* _Описание задачи_: Назовите, по данным текста об экономических проектах, чей курс лекций служит основной опорой исследования и где этот курс был прочитан.

* _Текст для чтения_:
::::::::::

ЭКОНОМИКА ПРОТИВ ЭКОНОМИКИ

Ничто, пожалуй, не обсуждается в нашем обществе с такой страстностью и с таким пылом, как экономические проекты. В дискуссии различные стороны употребляют целые блоки экономических терминов, ссылаются на различные концепции, намекают на те или иные школы экономической мысли. Но если внимательно приглядеться к ходу этой полемики, сразу станет очевидно, что почти никто и никогда не говорит всерьез об экономических первопринципах, никто и никогда не удосуживается показать более или менее ясно весь спектр существующих альтернатив. За доминацией марксистского подхода во вчерашнем обществе, последовала доминация либерального подхода, хотя, на самом деле, либеральная, рыночная экономика является далеко не единственной альтернативой марксизму. Поэтому нам представляется совершенно необходимым сделать краткий обзор экономических проектов без всякой предвзятости, не стараясь никого убедить в своей правоте. Объективность в определенных обстоятельствах бывает красноречивее пропаганды. 

Сразу оговорим, что в нашем исследовании мы будем в основном опираться на курс лекций по экономике, прочитанный в летнем университете ГРЕСЕ во Франции бельгийским социологом, политологом и экономистом Робером Стойкерсом. Это, однако, отнюдь не означает, что мы не будем привлекать других источников, избегая при этом подробных цитат, чтобы не утяжелять и так довольно концентрированного текста.

“Метафора Часов”

::::::::::

* _Предоставленный перечень_:

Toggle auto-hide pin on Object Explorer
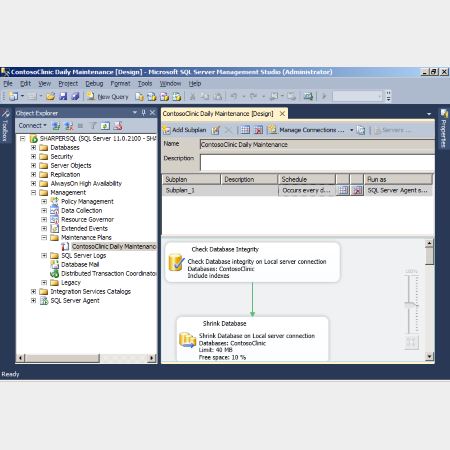(144, 113)
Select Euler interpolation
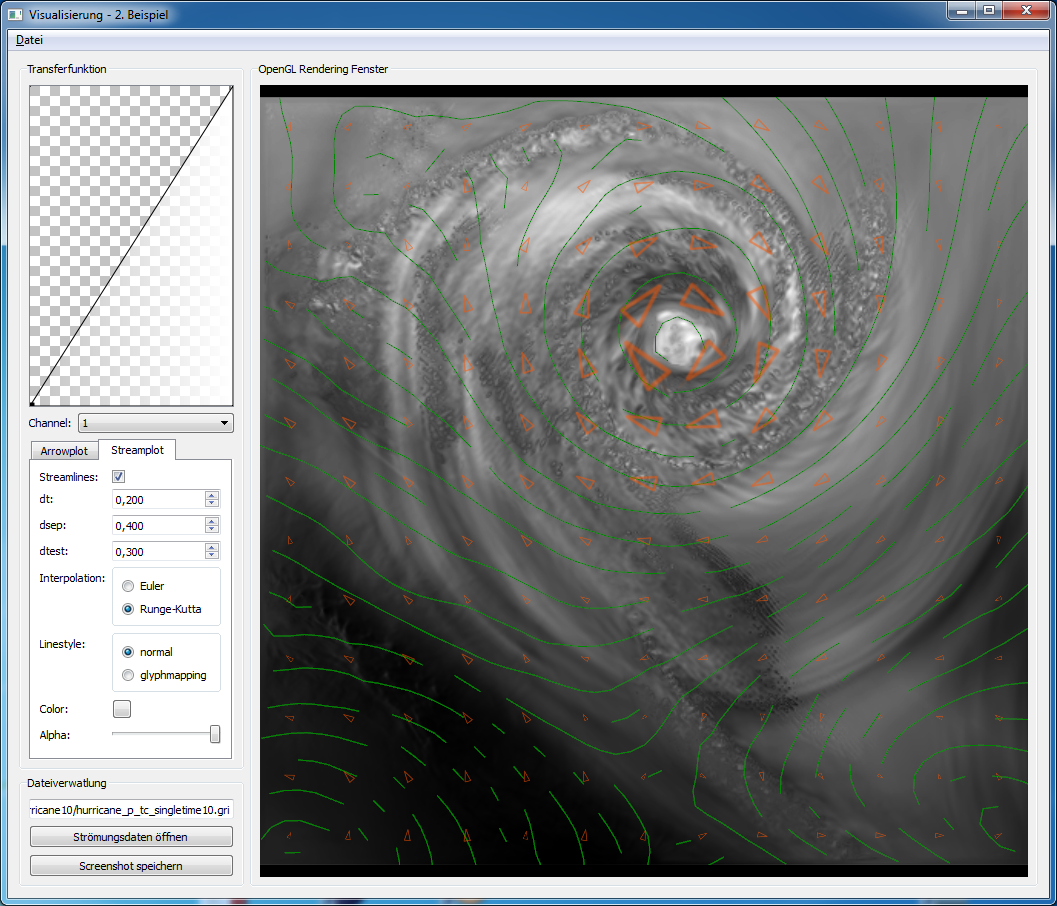1057x906 pixels. coord(128,586)
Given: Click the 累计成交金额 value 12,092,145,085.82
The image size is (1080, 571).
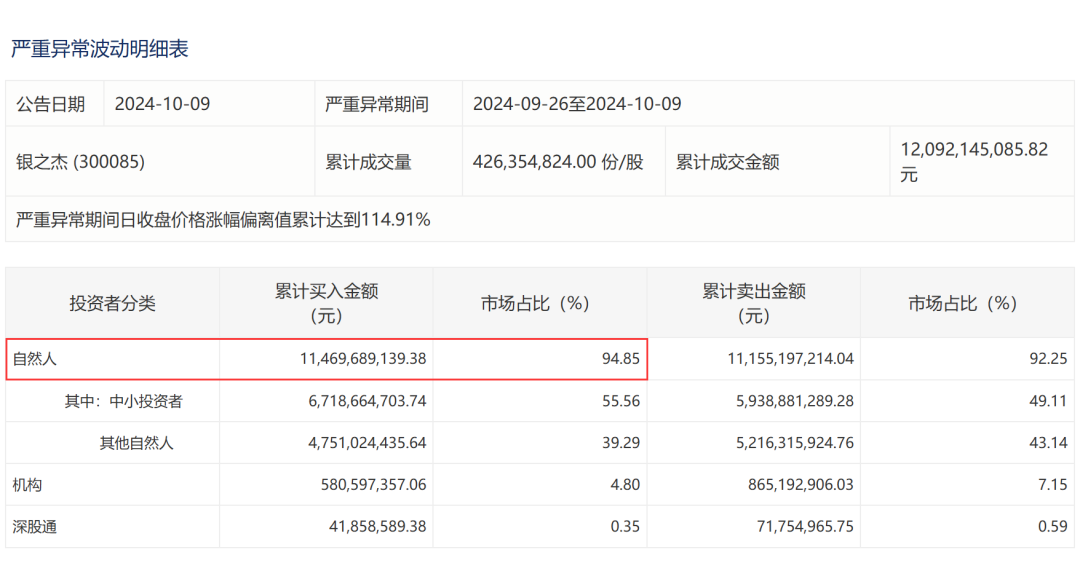Looking at the screenshot, I should [973, 150].
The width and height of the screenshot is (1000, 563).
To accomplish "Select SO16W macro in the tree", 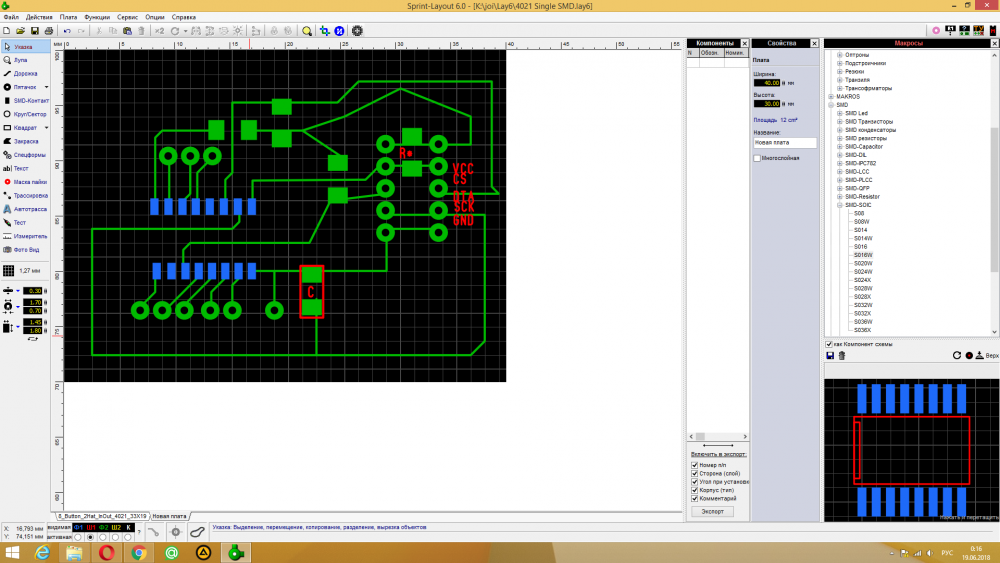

::::::::::

* _Результат_: Курс лекций по экономике бельгийского социолога, политолога и экономиста Робера Стойкерса, прочитанный в летнем университете ГРЕСЕ во Франции.